# [Your objective]
Verbatim repeat, images excluded. Give each entry again as written.

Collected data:
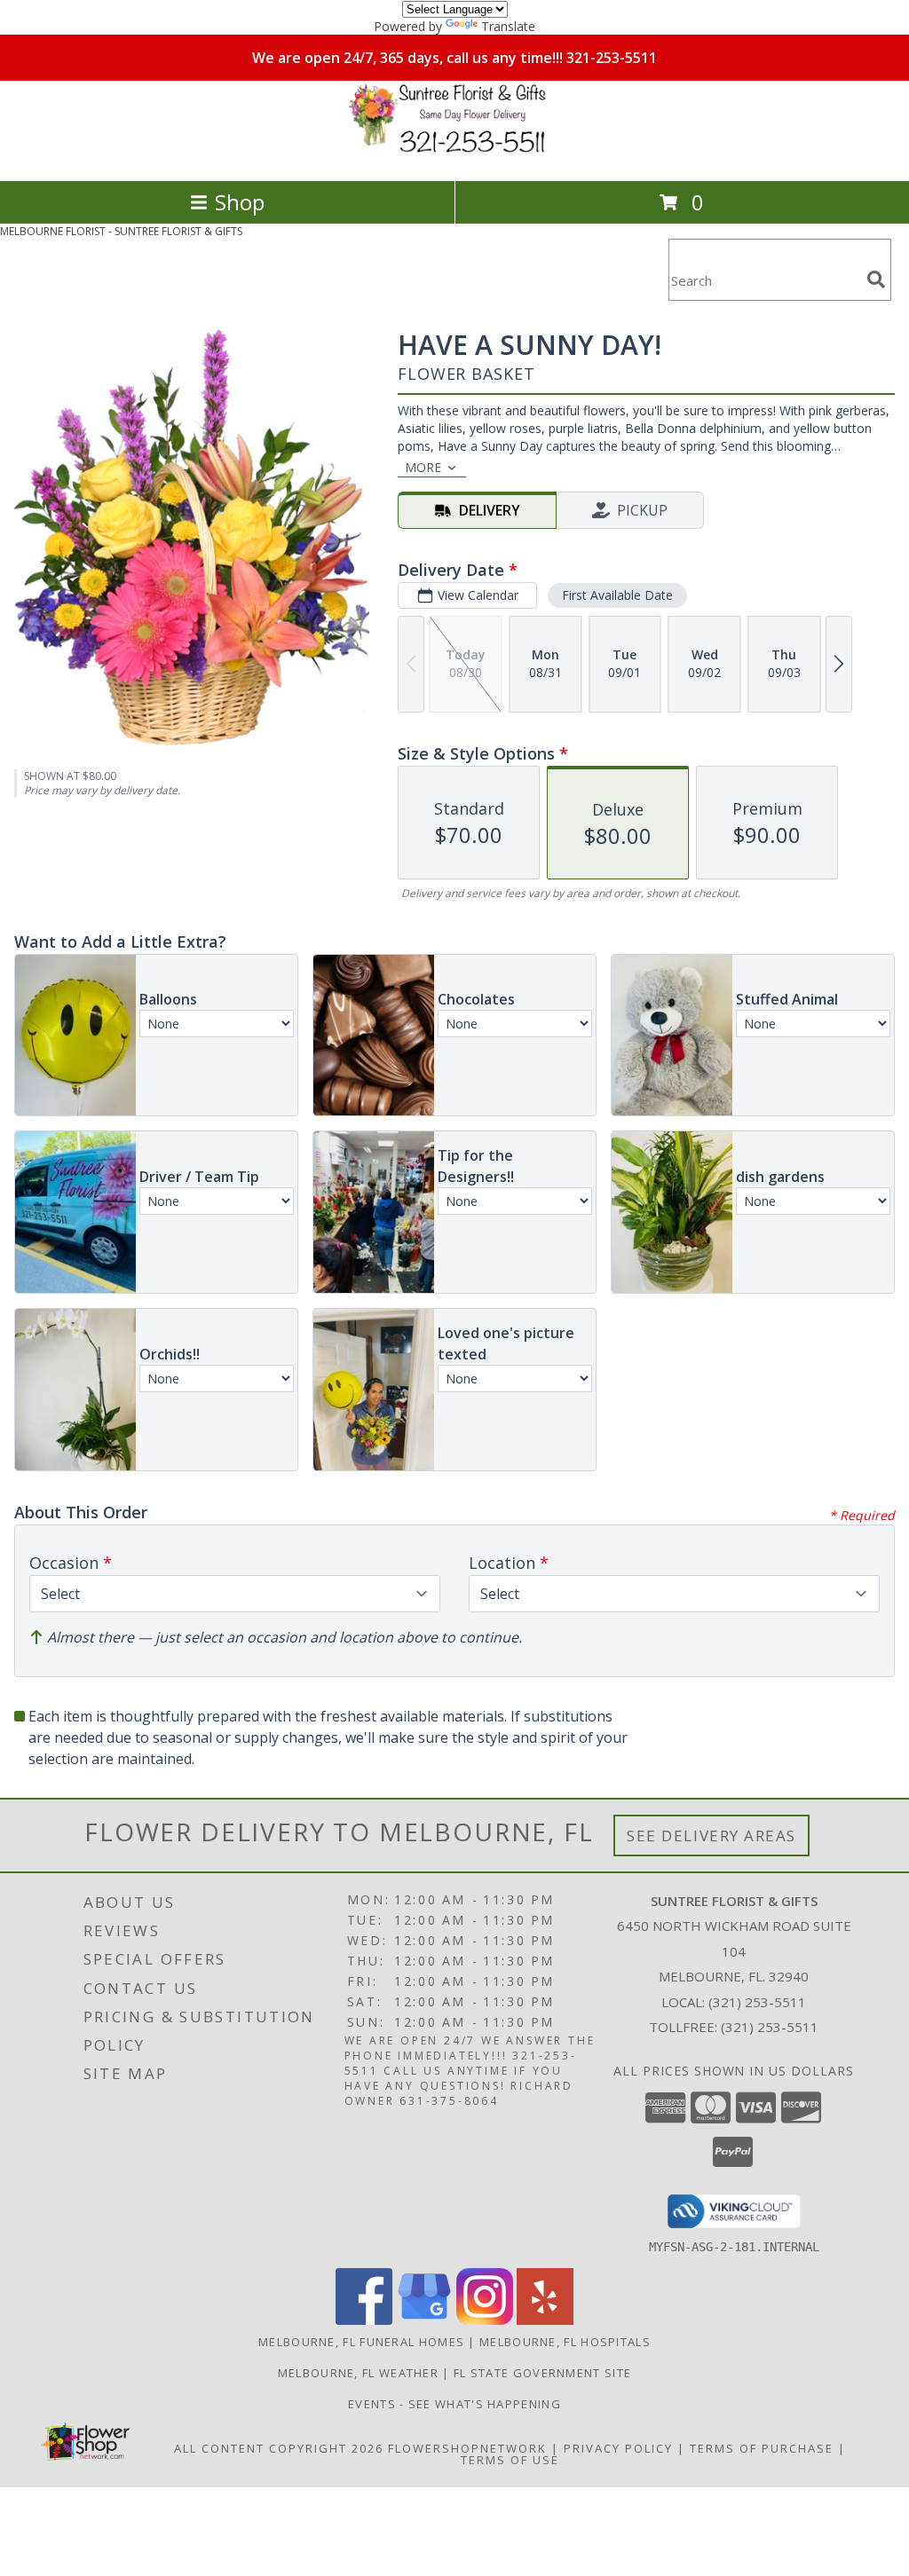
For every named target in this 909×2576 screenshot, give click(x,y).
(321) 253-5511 (757, 2002)
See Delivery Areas (711, 1835)
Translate (508, 26)
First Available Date (617, 595)
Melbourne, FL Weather (358, 2373)
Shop (240, 202)
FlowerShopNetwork (467, 2448)
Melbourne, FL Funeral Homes (361, 2342)
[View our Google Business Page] (424, 2320)
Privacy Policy (618, 2448)
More (423, 467)
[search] (876, 279)
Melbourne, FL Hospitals (565, 2342)
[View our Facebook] (364, 2320)
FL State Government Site (542, 2373)
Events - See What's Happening (454, 2404)
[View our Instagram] (484, 2320)
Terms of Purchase (762, 2448)
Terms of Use (510, 2460)
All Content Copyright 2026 (278, 2448)
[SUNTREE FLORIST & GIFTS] (454, 154)
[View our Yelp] (545, 2320)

# [Response box]
For every named target in this 909×2576 screenshot, give click(x,y).
(321) 253-5511 (757, 2002)
See Delivery Areas (711, 1835)
Translate (508, 26)
First Available Date (617, 595)
Melbourne, FL Weather (358, 2373)
Shop (240, 202)
FlowerShopNetwork (467, 2448)
Melbourne, FL Funeral Homes (361, 2342)
[View our Google Business Page] (424, 2320)
Privacy Policy (618, 2448)
More (423, 467)
[search] (876, 279)
Melbourne, FL Hospitals (565, 2342)
[View our Facebook] (364, 2320)
FL State Government Site (542, 2373)
Events - See What's Happening (454, 2404)
[View our Instagram] (484, 2320)
Terms of Purchase (762, 2448)
Terms of Use (510, 2460)
All Content Copyright 2026 (278, 2448)
[SUNTREE FLORIST & GIFTS] (454, 154)
[View our Yelp] (545, 2320)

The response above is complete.